In the fall of this year, a Research and Data Librarian at the NYU Health Sciences Library, Fred LaPolla, was brought in to help teach an Intensive Research Practicum for Primary Care Residents. Dr. Colleen Gillespie, the Director of the Division of Education Quality in the Institute for Innovations in Medical Education and an Associate Professor in the Department of Medicine, led the practicum and wanted residents to ask a question of a secondary dataset, analyze the data, present the results, and write up a draft of a manuscript in 10 days. Prior to the beginning of the practicum, LaPolla pointed Dr. Gillespie to the NYU Data Catalog, and she was able to contact Dr. Lorna Thorpe about the Harlem Health Advocacy Partners Data Set.

“West 125th Street looking west from Seventh Avenue, Harlem, New York City” From the Schomburg Center for Research in Black Culture, Photographs, and Prints Division, The New York Public Library. 1946.

“West 125th Street looking west from Seventh Avenue, Harlem, New York City” From the Schomburg Center for Research in Black Culture, Photographs, and Prints Division, The New York Public Library. 1946.

The Harlem Health Advocacy Partners (HHAP) dataset was collected in five public housing developments in Harlem, New York City, where the chronic disease burden is high. Two rounds of data collection were performed: first, a telephone survey of 1,633 individuals and second, an interventional study of 370 individuals.The variables through these two rounds of data collection included age, gender, race/ethnicity, employment status, health insurance, self-reported general health, self-reported mental health, level of physical activity, smoker status, BMI, blood pressure, level of social connectedness, and specific health conditions including asthma, diabetes, hypertension, and depression. Previous articles published with this data include “A Place-Based Community Health Worker Program: Feasibility and Early Outcomes, New York City, 2015,” published in the American Journal of Preventive Medicine.

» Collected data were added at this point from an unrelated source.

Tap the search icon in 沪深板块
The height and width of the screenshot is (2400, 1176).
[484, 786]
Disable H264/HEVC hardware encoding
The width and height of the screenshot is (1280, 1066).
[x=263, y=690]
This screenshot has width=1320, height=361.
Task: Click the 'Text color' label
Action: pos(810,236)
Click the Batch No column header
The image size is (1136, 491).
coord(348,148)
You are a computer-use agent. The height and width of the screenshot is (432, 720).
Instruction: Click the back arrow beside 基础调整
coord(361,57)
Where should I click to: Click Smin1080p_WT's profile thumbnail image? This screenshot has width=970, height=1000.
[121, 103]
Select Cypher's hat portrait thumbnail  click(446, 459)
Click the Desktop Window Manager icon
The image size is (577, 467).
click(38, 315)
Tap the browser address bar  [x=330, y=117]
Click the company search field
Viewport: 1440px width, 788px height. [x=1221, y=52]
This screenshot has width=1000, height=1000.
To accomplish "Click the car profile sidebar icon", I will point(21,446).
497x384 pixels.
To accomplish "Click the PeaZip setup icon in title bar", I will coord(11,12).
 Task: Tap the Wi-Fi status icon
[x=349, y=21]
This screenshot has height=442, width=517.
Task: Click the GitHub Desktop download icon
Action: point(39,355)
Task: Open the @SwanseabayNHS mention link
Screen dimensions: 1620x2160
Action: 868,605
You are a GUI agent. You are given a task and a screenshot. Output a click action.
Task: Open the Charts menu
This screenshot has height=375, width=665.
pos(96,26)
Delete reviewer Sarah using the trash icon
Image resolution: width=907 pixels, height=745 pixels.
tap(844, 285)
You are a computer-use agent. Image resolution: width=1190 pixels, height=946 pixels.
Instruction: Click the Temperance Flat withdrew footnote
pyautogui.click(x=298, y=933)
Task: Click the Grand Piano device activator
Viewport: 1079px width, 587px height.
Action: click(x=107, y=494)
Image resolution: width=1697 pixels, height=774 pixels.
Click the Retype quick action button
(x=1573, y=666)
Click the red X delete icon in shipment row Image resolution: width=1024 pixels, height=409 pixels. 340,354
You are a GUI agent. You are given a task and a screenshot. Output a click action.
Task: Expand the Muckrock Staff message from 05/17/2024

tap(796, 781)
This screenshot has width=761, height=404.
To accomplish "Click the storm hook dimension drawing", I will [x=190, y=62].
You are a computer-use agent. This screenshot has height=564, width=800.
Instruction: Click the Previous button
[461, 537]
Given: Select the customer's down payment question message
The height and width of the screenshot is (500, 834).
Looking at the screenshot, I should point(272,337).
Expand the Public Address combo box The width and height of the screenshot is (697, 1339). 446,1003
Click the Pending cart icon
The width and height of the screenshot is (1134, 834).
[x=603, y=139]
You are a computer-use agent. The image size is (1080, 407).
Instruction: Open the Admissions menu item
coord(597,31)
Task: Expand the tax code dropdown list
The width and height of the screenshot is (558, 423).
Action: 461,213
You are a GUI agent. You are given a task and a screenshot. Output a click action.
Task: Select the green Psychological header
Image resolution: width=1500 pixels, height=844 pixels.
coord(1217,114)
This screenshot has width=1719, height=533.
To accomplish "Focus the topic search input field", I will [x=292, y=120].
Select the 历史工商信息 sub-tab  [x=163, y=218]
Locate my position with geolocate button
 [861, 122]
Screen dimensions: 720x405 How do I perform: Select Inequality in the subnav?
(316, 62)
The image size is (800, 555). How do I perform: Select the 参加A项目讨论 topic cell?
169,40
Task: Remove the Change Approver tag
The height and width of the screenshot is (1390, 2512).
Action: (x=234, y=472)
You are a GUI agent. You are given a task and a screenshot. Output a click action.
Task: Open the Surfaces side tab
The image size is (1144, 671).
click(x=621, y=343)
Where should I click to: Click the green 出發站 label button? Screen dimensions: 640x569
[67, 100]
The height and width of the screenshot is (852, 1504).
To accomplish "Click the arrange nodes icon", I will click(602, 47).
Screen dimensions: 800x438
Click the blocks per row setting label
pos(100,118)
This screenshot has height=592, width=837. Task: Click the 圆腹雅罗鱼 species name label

After completing the practicum, the residents worked together with Dr. Gillespie, Dr. Thorpe, and Mr. LaPolla to submit the manuscript for publication as co-authors. This case study in data re-use illustrates how the NYU Data Catalog fits into the data ecosystem, bridging connections between researchers and helping people locate relevant datasets. It also illustrates how important data re-use can be to young researchers and students, as it can provide access to data without the high cost of them having to collect it themselves, or pay for that data.

Cataloging EHR Data: Experiences at NYU Langone Health

The implementation of Electronic Health Record (EHR) systems has allowed researchers to leverage clinical data for research purposes. At NYU Langone Health, researchers are able to work with administrators to pull data from the EHR system and study the patient population of NYU Langone Health as well as the health care services offered here. To assist in this process, the NYU Health Sciences Library began cataloging this data in the NYU Data Catalog.